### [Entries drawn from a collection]
====================

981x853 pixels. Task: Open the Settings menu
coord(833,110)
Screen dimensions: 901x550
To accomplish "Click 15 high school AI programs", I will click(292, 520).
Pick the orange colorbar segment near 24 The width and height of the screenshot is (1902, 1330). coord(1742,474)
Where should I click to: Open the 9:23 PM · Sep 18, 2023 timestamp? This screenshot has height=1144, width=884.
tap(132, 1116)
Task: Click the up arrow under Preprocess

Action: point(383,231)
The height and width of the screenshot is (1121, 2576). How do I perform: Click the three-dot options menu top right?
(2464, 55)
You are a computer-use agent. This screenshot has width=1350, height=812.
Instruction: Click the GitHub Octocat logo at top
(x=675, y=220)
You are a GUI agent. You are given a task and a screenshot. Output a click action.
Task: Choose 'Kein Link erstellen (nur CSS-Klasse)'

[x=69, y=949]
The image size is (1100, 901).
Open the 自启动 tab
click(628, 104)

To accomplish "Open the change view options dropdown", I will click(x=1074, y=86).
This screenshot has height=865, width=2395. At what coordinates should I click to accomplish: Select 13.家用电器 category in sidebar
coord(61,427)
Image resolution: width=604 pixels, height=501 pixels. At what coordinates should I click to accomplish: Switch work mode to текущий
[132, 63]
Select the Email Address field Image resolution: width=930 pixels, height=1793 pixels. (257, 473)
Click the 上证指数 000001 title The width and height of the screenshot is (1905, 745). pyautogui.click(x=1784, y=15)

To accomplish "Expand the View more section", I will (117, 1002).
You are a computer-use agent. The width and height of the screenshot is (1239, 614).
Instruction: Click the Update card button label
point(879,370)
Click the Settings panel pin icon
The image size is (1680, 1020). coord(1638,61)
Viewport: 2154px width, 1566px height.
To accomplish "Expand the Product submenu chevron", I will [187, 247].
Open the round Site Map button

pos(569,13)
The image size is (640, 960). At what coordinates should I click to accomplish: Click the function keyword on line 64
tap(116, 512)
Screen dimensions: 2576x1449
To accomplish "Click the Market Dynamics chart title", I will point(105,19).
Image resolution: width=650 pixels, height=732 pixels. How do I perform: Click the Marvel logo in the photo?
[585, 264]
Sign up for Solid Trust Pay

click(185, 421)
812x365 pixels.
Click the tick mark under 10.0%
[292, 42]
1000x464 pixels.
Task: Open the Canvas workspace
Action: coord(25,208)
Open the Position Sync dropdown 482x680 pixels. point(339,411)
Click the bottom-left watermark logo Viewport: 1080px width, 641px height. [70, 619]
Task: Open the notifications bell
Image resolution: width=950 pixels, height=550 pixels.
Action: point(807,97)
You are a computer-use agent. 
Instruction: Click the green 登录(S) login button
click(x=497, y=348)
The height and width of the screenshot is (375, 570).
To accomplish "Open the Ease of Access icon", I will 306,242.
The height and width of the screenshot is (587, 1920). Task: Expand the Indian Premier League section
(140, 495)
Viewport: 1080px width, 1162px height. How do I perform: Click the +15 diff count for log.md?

====================

Rewrite the lines, requests included, starting at the line that contains "The height and width of the screenshot is (587, 1920)." and ending with the last line. Scale every coordinate in the answers by 2.3, rounding to whole numbers with halves going up.

The height and width of the screenshot is (587, 1920). Task: Expand the Indian Premier League section
(322, 1139)
Viewport: 1080px width, 1162px height. How do I perform: Click the +15 diff count for log.md?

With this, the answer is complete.